Für das Design der Arco haben die beiden Brüder Achille und Pier Giacomo den Aufbau von Straßenleuchten auf eine Zimmerleuchte adaptiert. Diese sind fest am Boden verankert und bieten dennoch die Möglichkeit, einen mehrere Meter großen Raum zu beleuchten. Was bei Straßenleuchten nicht geht, ist eine Verstellung in der Höhe. Anders bei der Arco: Ihr Arm besteht aus drei teleskopartig ineinander gefügten Stahlteilen, die flexibel eingestellt werden können. Unsichtbar versteckt in den Rohren befindet sich die Verkabelung. Am oberen Teil des Schirms ist eine Haube montiert, deren Leuchtkörper zur Kühlung mit Löchern versehen ist. Entstanden ist eine ikonische Leuchte, welche die Vorteile von Hänge- und Stehleuchte clever miteinander vereint.



Seit ihrem Erscheinen im Jahr 1962 hat sich die Form der Arco nicht wesentlich verändert. Die Leuchte besteht nach wie vor aus einem abgerundeten Marmorblock, dem bogenförmigen Leuchtenarm und dem haubenförmigen Leuchtenschirm. Lediglich bei den technischen Merkmalen hat man die Leuchte im Laufe der Zeit den aktuellen elektrischen Normen angepasst. Wer die mit rund 1.600 Euro nicht ganz günstige Leuchte bestaunen möchte, findet sie heutzutage nicht nur in Leuchtenshops, sondern auch im Museum. So hat das Museum of Modern Art die Industriedesignleuchte als herausragendes Exemplar des Industriedesigns in seine Sammlung aufgenommen.




BIO

Pier Giacomo (1913-1968) und Achille Castiglioni (1918-2002) sind die beiden jüngeren von drei Brüdern, die alle am Mailänder Polytechnikum Architektur studierten.

Nach Abschluss des Studiums gründeten Pier und der älteste Bruder, Livio (1911-1979), in Mailand ein Designbüro, dem sich 1944 auch der jüngste Bruder, Achille, anschloss.

Von 1945 bis zum frühen Tod von Pier Giacomo Castiglioni im Jahr 1968 entwarfen Pier Giacomo und Achille zahlreiche Designobjekte zusammen.

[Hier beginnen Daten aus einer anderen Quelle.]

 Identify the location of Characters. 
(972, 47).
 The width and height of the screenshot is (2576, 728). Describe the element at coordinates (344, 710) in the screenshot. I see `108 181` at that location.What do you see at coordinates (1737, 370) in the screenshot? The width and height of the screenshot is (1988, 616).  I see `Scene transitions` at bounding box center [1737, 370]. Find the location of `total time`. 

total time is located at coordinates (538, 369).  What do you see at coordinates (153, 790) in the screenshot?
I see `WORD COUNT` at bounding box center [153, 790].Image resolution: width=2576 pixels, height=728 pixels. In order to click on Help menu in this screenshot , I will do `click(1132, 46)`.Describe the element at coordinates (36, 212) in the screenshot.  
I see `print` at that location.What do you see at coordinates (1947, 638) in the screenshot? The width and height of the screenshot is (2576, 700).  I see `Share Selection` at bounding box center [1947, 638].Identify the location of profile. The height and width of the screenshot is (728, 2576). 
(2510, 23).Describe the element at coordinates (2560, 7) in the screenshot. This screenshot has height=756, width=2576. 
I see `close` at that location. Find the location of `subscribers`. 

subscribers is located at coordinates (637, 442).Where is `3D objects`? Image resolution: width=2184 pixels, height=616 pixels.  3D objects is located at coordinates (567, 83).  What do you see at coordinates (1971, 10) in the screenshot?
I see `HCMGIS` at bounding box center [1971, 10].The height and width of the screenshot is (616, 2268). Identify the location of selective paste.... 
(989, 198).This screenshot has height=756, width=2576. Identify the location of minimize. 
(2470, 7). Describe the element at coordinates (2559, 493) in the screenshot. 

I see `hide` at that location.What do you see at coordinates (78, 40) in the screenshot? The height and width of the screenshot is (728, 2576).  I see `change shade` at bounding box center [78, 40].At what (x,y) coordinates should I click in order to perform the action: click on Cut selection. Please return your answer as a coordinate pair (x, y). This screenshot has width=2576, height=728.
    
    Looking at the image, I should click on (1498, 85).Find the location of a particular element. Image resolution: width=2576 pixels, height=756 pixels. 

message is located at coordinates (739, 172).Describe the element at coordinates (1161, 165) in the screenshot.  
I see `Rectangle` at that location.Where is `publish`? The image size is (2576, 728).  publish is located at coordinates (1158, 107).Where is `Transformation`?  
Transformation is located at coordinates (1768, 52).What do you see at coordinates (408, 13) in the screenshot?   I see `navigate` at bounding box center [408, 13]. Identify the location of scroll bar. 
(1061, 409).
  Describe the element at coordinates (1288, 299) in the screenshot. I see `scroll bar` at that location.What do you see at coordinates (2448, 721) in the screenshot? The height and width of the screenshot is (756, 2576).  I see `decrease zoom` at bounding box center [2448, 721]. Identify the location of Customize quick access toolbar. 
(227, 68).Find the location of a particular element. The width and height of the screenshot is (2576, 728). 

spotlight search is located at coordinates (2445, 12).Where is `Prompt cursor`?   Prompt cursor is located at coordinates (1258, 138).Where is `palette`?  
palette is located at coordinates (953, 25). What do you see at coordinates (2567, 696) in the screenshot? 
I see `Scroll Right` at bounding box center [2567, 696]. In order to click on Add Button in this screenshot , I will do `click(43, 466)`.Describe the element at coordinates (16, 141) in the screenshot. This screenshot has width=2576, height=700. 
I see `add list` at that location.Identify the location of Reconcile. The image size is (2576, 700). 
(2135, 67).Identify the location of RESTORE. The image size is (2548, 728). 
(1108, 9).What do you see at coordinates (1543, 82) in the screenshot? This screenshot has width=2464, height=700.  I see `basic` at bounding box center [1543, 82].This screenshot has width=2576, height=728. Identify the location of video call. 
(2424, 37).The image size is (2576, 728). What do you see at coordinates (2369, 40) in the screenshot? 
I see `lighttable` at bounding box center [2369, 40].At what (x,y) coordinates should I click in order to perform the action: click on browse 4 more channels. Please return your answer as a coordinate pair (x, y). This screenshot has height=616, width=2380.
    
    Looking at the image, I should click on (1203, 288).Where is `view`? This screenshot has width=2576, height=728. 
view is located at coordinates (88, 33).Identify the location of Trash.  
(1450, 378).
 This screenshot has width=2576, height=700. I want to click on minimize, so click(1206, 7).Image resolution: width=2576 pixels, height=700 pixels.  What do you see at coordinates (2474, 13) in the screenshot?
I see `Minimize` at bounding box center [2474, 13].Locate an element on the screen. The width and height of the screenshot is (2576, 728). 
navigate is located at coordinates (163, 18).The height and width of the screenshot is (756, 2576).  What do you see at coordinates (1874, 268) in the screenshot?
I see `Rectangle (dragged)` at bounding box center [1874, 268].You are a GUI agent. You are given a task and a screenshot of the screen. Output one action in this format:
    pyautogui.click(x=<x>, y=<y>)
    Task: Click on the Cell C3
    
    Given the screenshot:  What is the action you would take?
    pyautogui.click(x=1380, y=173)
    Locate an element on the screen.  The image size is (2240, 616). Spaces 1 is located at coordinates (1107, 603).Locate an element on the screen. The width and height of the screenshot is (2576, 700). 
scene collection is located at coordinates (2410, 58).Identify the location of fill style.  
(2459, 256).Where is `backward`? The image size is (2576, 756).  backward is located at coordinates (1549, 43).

Im Jahr 1962 entstand der Designklassiker Arco für den italienischen Hersteller Flos.

Zu den Entwürfen von Pier Giacamo und Achille zählen außerdem die Stehleuchte „Luminator¨ für Arredoluce und die Hänge-leuchten „Taraxacum¨ und „Splügen Bräu¨ für Flos.

Pier Giacomo Castiglioni lehrte von 1946 bis zu seinem Tod am Polytechnikum Mailand Design. Sein Bruder Achille unterrichtete dort von 1982 bis 1986 Raumgestaltung und Industriedesign. Zudem war er von 1970 bis 1980 Professor für Industriedesign am Polytechnikum von Turin.